| 所给文字 |
>>>>>
微软的文档里对MDL的描述感觉语焉不详,这两天在找工作的间隙逆向+黑盒测试了一下MmBuildMdlForNonPagedPool,把得到的一些理解描述下来。
一.MDL数据结构
MDL是用来建立一块虚拟地址空间与物理页面之间的映射,结构定义如下:
- typedef struct _MDL {
- struct _MDL *Next;
- CSHORT Size;
- CSHORT MdlFlags;
- struct _EPROCESS *Process;
- PVOID MappedSystemVa;
- PVOID StartVa;
- ULONG ByteCount;
- ULONG ByteOffset;
- } MDL, *PMDL;
各field的解释:
Next:MDL可以连接成一个单链表,这在IRP的结构里能找到。具体是做什么用的参考对IRP的描述
Size:一个MDL并不单单包含结构里这些东西,在内存中紧接着一个MDL结构,存着这个MDL对应的各个物理页面编号,由于一个物理页面一定是4KB 对齐的,所以这个编号相当于一个物理页面起始地址的高20位。Size的值减去sizeof(MDL),等于存放编号的区域的大小。比如该MDL需要三个 物理页面来映射虚拟地址空间,则Size-sizeof(MDL)==4*3==12;
MdlFlags:与这个MDL相关的一些标记
Process:如果虚拟地址是某一进程的用户地址空间,那么MDL代表的这块虚拟地址必须是从属于某一个进程,这个成员指向从属进程的结构
MappedSystemVa:该MDL结构对应的物理页面可能被映射到内核地址空间,这个成员代表这个内核地址空间下的虚拟地址。对 MmBuildMdlForNonPagedPool的逆向表明,MappedSystemVa=StartVa+ByteOffset。这是因为这个函 数的输入MDL,其StartVa是由ExAllocatePoolWithTag决定的,所以已经从内核空间到物理页面建立了映 射,MappedSystemVa自然就可以这样算。 可以猜测,如果是调用MmProbeAndLockPages返回,则MappedSystemVa不会与StartVa有这样的对应关系,因为此时对应的物理页面还没有被映射到内核空间。(此处未定,MmProbeAndLockPages是否会到PDE与PTE中建立映射,未知。)
StartVa:虚拟地址空间的首地址,当这块虚拟地址描述的是一个用户进程地址空间的一块时,这个地址从属于某一个进程。
<<<<<
(数据行)
>>>>>
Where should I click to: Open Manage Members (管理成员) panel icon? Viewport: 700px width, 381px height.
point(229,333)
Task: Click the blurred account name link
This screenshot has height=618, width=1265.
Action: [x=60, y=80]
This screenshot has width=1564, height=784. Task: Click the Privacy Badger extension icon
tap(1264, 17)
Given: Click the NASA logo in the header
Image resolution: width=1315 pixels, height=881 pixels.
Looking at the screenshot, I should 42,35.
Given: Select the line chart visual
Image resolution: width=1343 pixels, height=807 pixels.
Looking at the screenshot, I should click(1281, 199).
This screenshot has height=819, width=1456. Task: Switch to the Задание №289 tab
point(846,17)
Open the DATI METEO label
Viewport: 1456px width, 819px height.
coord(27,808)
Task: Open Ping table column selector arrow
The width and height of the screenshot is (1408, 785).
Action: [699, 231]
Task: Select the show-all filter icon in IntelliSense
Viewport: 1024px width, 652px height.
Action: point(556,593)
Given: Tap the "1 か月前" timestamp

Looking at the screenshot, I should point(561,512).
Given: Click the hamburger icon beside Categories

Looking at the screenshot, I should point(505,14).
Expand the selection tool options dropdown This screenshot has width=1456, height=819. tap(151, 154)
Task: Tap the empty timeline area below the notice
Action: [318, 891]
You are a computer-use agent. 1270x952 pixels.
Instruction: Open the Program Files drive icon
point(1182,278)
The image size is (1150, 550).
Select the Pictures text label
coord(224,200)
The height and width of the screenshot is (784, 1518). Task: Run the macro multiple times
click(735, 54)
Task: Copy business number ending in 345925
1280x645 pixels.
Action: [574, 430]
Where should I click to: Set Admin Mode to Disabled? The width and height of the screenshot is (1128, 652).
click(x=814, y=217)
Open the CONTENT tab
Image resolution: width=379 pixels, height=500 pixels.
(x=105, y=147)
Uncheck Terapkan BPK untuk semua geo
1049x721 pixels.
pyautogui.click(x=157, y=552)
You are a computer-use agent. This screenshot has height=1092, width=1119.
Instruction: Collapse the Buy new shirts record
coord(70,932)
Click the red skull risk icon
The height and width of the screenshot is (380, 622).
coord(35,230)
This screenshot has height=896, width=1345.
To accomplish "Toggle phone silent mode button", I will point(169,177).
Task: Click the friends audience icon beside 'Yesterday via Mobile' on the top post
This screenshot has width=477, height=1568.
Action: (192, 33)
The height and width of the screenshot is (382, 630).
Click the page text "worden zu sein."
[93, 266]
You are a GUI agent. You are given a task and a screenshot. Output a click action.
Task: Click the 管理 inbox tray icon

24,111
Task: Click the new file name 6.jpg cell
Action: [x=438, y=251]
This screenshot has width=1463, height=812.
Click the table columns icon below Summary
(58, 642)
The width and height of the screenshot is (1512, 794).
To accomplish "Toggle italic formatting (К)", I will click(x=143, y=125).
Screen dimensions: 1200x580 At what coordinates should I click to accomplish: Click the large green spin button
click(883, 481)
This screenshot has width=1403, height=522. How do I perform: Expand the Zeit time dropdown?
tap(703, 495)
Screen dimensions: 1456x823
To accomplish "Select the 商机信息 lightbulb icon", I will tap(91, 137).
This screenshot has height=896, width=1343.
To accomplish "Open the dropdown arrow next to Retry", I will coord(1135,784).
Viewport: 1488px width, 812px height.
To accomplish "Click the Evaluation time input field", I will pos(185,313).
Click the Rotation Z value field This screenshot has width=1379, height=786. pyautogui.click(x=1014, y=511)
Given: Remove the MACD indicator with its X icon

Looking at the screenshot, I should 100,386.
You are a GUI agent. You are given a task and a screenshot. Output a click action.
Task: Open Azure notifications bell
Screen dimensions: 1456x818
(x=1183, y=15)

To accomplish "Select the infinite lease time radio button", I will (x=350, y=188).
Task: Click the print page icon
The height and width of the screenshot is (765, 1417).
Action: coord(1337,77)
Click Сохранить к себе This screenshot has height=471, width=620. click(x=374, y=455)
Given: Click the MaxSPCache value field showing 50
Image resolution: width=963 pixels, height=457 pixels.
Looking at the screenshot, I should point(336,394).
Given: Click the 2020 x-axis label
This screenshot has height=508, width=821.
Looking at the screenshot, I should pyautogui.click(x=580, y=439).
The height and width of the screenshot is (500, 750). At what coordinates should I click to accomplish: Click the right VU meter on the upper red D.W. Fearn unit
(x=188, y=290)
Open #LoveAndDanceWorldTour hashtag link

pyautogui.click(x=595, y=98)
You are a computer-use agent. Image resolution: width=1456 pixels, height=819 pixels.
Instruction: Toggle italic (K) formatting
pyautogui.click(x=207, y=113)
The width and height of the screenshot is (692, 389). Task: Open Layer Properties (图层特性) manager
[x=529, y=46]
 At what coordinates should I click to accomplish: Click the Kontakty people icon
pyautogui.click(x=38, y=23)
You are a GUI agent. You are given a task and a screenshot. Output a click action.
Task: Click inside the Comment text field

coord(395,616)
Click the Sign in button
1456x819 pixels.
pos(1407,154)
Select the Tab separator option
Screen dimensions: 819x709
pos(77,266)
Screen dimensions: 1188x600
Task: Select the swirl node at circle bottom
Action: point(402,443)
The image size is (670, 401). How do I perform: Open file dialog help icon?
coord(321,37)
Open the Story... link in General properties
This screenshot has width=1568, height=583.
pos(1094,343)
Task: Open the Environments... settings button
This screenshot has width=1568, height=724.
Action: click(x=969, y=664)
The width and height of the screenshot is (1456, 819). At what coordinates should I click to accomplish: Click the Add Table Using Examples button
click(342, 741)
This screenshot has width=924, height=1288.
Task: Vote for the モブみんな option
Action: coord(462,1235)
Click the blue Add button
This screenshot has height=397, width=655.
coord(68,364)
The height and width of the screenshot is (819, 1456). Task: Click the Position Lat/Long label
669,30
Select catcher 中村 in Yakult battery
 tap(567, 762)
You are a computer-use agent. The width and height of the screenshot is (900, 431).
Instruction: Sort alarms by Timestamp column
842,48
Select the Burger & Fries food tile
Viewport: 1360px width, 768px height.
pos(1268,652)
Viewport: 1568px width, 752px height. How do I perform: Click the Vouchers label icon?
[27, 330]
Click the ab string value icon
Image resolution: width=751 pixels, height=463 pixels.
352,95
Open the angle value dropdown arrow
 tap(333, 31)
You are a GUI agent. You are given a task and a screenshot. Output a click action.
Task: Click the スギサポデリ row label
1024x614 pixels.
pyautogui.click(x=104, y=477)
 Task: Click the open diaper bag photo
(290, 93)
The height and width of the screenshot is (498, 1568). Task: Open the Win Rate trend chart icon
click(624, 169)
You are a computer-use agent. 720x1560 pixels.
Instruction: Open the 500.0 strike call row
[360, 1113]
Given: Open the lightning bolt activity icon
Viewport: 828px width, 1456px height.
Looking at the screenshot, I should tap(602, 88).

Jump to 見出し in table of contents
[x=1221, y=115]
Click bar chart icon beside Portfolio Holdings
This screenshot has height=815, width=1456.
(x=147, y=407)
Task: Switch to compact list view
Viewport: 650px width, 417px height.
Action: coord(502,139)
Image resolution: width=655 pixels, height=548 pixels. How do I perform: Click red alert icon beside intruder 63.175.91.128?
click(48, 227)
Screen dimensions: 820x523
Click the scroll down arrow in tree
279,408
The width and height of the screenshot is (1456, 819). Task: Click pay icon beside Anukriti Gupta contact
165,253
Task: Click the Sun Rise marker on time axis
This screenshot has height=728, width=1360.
<<<<<
| 练习任务 |
a. 在关于MDL数据结构的文字中,对MmBuildMdlForNonPagedPool的逆向表明MappedSystemVa等于什么?
b. 接着关于MDL数据结构的那段文字的最后一句往下续写。
上面的数据行在这里用不上。

| 参考答案 |
a. MappedSystemVa等于StartVa加上ByteOffset。

b.
ByteCount:虚拟地址块的大小,字节数
ByteOffset:StartVa+ByteCount等于缓冲区的开始地址
二.对MmBuildMdlForNonPagedPool的黑盒测试
测试的程序主要执行如下步骤:
1.用ExAllocatePoolWithTag在内核地址空间的NonpagedPool分配一块10000自己的区域
2.用上述得到的地址和大小调用IoAllocateMdl,返回一个MDL
3.打印该MDL个成员的值
4.调用MmBuildMdlForNonPagedPool
5.打印MDL各成员的值,比较与步骤3中的不同
代码如下:
- #include "ntddk.h"
- #include "wdm.h"
- #include "ntdef.h"
- #define BUF_LENGTH 10000
- static void OutputMDL(PMDL pMDL);
- static void Unload( IN PDRIVER_OBJECT pDriverObject);
- NTSTATUS DriverEntry( IN PDRIVER_OBJECT pDriverObject, IN PUNICODE_STRING RegistryPath )
- {
- PVOID pBuf = NULL;
- PMDL pMDL;
- //set up unload routing
- pDriverObject->DriverUnload = Unload;
- //allocate memory from non-paged pool
- pBuf = ExAllocatePoolWithTag(NonPagedPool,BUF_LENGTH,(ULONG)DriverEntry);
- if(!pBuf) {
- DbgPrint("ExAllocatePoolWithTag failed./n");
- return STATUS_SUCCESS;
- }
- DbgPrint("MDL_TEST: pBuf=0x%08x/n",(ULONG)pBuf);
- //allocate a MDL
- pMDL = IoAllocateMdl(pBuf,BUF_LENGTH,FALSE,FALSE,NULL);
- if(!pMDL) {
- DbgPrint("IoAllocateMdl failed./n");
- ExFreePoolWithTag(pBuf,(ULONG)DriverEntry);
- return STATUS_SUCCESS;
- }
- //print MDL right after IoAllocateMdl
- OutputMDL(pMDL);
- //
- DbgPrint("****************************************/n");
- //call MmBuildMdlForNonPagedPool
- MmBuildMdlForNonPagedPool(pMDL);
- //print MDL after MmBuildMdlForNonPagedPool is called
- OutputMDL(pMDL);
- //return
- IoFreeMdl(pMDL);
- ExFreePoolWithTag(pBuf,(ULONG)DriverEntry);
- return STATUS_SUCCESS;
- }
- void Unload( IN PDRIVER_OBJECT pDriverObject)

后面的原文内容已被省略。